Os resultados das eleições parlamentares no Cazaquistão, o maior país da Ásia Central, voltam a colocar no centro das atenções o papel dos observadores internacionais, as possibilidades que estes realmente possuem de controlar a campanha eleitoral, o escrutínio e a contagem dos votos.
Recordo que, segundo dados preliminares, o Partido Luz da Pátria, dirigido pelo Presidente Nussultan Nazarbaev, conquistou 80, 74% dos votos, o Partido Via Luminosa, que se representa homens de negócios, mas é totalmente leal ao poder, conseguiu 7,46 % e o Partido Comunista, também obediente ao poder, conquistou 7,2 % dos votos.
Os restantes quatro partidos, entre os quais o único partido da oposição, o Social-Democrata, não superaram a barreira dos 7% e, por isso, ficaram de fora.
Os observadores da Comunidade de Estados Independentes, organização que reúne onze das quinze antigas repúblicas soviéticas, não fugiram à tradição e consideraram que o escrutínio decorreu segundo as normas democráticas.
Os observadores de organizações como OSCE, UE, irão constatar alguns progressos, mas sublinhar falhas importantes na preparação e realização do escrutínio.
Tanto uns como outros têm razão, mas só muito parcialmente. Vamos admitir que a votação decorreu normalmente (embora a oposição fale de fraudes em massa), mas as eleições não são apenas o acto de votação.
As eleições são constituídas por campanha eleitoral, dia do escrutínio e noite da contagem dos votos. Ora, a campanha eleitoral ficou marcada por graves irregularidades. A primeira foi que a Comissão Eleitoral do Cazaquistão impediu a participação de seis partidos nas eleições. Além disso, o partido no poder dominou completa e totalmente os órgãos de informação, impingindo a sua leitura dos acontecimentos.
No dia das eleições, as coisas até podem correr muito bem, com “pequenas fraudes”, mas depois chega a hora da contagem dos votos e aqui começa a “noite dos mistérios”. As autoridades manipulam os dados obtidos nas urnas durante a transmissão para a Comissão Eleitoral Central, pois este processo não é controlado pelos observadores. Quando a votação nos “partidos previstos” pelas autoridades se desvia da norma, os resultados são adaptados a essa norma através da reescrita das actas do escrutínio ou no processo de transmissão à Comissão Eleitoral Central.
Estes desvios explicam a “grande votação” no Partido Comunista controlado pelo poder. As sondagens davam a vitória absoluta ao Partido de Nazarbaev e a superação da barreira dos 7% pelo Partido Via Luminosa, pois a nova lei eleitoral, arrancada quase que a ferros pela Organização para a Segurança e Cooperação na Europa, exige que no Parlamento estejam pelo menos representados dois partidos. Mas, segundo as sondagens, o Partido Comunista estava muito longe de superar essa barreira, mas o poder apressou-se a dar provas da sua “bondade política”.

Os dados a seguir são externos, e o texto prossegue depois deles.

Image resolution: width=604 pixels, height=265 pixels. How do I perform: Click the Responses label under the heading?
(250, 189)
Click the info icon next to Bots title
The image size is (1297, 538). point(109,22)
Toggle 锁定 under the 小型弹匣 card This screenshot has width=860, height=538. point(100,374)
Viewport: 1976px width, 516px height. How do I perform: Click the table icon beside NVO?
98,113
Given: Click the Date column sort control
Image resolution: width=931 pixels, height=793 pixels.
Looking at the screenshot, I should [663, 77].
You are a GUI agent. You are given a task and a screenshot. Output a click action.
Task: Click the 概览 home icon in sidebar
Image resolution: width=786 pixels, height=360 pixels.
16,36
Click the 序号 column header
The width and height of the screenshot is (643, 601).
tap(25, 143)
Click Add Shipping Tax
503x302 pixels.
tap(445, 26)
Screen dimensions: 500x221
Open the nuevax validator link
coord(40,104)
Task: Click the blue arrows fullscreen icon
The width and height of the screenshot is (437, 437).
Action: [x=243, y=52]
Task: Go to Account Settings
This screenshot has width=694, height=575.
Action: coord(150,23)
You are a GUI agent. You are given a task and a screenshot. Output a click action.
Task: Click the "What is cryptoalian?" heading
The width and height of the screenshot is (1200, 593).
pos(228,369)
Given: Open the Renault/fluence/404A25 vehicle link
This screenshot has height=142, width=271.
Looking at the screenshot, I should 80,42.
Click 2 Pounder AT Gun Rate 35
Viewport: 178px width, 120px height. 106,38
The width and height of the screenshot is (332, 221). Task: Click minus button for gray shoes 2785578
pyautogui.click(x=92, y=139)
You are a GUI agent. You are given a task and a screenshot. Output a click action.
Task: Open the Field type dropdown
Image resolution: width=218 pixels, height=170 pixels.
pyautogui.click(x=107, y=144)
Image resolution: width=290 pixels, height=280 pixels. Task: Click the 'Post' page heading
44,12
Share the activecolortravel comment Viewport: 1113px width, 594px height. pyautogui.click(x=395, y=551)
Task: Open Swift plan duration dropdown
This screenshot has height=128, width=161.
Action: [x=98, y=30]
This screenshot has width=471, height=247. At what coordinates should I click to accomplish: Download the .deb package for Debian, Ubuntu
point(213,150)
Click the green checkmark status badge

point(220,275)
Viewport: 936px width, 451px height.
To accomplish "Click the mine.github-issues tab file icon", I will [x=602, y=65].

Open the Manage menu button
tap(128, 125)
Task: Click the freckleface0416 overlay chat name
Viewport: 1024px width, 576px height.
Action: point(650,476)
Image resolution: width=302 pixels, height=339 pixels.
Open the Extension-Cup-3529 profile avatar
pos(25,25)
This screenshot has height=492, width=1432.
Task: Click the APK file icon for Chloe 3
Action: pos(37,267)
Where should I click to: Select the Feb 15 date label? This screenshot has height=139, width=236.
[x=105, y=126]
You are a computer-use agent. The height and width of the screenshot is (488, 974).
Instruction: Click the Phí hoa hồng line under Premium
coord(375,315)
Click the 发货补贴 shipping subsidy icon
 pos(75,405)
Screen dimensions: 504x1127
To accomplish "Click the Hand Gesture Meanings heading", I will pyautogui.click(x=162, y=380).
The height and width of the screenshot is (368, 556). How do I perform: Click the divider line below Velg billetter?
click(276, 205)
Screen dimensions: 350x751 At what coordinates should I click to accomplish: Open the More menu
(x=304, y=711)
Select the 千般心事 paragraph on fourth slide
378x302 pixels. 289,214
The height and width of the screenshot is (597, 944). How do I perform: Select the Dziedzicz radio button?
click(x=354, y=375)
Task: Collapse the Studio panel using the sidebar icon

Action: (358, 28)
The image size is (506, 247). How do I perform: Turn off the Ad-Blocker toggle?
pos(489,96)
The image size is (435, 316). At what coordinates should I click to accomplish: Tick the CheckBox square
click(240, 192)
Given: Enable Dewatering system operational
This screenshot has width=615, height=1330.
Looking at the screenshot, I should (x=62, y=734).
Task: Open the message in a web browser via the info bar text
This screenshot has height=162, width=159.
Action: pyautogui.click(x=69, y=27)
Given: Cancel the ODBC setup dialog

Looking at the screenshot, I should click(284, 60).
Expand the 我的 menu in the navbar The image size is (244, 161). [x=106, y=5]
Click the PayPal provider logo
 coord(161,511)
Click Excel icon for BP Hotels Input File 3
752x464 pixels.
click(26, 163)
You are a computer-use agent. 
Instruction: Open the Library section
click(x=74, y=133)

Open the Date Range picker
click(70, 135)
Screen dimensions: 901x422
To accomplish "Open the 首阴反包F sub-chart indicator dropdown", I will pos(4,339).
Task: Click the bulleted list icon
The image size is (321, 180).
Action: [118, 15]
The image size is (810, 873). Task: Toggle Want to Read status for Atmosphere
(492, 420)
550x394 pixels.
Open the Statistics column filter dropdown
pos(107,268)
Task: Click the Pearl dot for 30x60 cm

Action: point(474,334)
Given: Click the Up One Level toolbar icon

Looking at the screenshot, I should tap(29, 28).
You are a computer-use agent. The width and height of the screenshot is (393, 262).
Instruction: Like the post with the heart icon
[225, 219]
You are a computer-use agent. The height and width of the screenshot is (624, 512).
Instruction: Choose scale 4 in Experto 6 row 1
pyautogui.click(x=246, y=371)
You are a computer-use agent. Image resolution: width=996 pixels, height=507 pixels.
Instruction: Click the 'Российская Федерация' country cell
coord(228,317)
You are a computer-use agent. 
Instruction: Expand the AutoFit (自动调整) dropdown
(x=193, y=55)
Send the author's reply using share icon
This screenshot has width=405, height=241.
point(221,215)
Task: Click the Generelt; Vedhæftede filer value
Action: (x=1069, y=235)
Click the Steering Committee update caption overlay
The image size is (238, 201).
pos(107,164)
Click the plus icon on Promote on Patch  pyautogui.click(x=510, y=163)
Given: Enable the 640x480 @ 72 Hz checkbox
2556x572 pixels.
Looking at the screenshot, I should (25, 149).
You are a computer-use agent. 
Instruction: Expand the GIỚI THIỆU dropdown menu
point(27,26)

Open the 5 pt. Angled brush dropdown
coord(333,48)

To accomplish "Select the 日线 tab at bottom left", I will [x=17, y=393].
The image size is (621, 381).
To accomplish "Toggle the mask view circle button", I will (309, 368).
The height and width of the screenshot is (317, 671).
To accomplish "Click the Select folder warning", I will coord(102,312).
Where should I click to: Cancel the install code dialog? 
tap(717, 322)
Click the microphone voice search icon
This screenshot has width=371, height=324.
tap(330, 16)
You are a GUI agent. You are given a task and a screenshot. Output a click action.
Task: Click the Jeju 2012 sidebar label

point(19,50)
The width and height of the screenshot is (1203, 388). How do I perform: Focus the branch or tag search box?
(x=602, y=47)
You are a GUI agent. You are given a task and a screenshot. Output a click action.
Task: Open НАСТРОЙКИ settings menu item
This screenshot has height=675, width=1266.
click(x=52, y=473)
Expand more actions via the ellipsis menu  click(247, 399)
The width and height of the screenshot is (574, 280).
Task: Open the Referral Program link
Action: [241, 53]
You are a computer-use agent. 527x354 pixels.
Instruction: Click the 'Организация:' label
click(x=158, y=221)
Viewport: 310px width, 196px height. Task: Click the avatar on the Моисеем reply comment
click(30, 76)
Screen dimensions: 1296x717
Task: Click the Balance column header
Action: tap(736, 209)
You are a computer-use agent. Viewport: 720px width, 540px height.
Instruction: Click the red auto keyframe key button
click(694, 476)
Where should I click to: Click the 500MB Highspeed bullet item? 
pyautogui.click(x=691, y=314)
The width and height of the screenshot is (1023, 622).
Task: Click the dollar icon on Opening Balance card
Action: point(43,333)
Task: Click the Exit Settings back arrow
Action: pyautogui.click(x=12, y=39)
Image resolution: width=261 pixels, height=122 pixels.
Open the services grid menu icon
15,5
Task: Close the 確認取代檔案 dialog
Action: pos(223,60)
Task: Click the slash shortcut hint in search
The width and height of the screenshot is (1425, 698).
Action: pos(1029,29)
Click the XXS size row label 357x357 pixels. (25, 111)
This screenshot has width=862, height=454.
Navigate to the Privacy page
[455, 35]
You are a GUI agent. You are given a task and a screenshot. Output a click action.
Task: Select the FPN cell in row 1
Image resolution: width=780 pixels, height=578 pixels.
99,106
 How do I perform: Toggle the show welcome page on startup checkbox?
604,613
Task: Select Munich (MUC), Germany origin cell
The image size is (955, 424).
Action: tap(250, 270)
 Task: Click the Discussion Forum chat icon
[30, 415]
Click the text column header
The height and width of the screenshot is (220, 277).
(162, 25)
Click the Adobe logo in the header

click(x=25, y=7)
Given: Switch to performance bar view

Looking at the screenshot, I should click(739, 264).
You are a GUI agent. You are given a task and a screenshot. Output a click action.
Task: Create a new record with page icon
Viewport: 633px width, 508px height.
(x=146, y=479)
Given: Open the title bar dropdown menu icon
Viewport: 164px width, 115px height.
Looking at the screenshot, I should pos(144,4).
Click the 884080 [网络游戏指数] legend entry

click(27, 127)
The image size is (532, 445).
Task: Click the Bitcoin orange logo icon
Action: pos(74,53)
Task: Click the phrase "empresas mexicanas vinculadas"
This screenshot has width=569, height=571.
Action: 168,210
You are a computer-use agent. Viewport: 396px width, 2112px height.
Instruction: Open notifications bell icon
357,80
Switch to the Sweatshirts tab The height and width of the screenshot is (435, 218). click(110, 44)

Esta dádiva ao Partido Comunista também pode ser explicada como uma forma de as autoridades tentarem controlar através dele a onda de protestos nalgumas zonas do país. Em Dezembro passado, confrontos entre operários da indústria petrolífera e polícias na cidade de Janaozene, provocaram dezenas de mortos e feridos.
Nesta situação, é difícil considerar legítimas estas eleições parlamentares.
Por outro lado, o Cazaquistão é o maior país da Ásia Central, rico em hidrocarbonetos e minérios, e o alargamento da desestabilização política ao seu território poderá ter consequências funestas para toda a região, incluindo a Rússia. Daí, poucos serão os interessados em insistir, durante muito tempo, nas críticas à política do Presidente Nazarbaev.
O próprio Nazarbaev tem de estar atento e agir preventivamente aos desafios. Além dos confrontos em Janaozene, grupos fundamentalistas realizaram quatro atentados terroristas no Cazaquistão em 2011.
O dia das eleições ficou marcado por um acontecimento que alguns interpretam como mau agoiro. Em Astana, capital do país, um incêndio provocou sérios prejuízos numa mesquita que aí está a ser construída, e que será a maior da Ásia Central. Mas os bombeiros controlaram atempadamente as chamas.
Eu não sou supersticioso, mas…
P.S. O sistema eleitoral russo sofre os mesmos males do cazaque, pois os truques do segundo são copiados do primeiro. No dia 04 de Março, os russos vão eleger o seu Presidente. Putin promete eleições limpas e transparentes, vamos esperar para ver.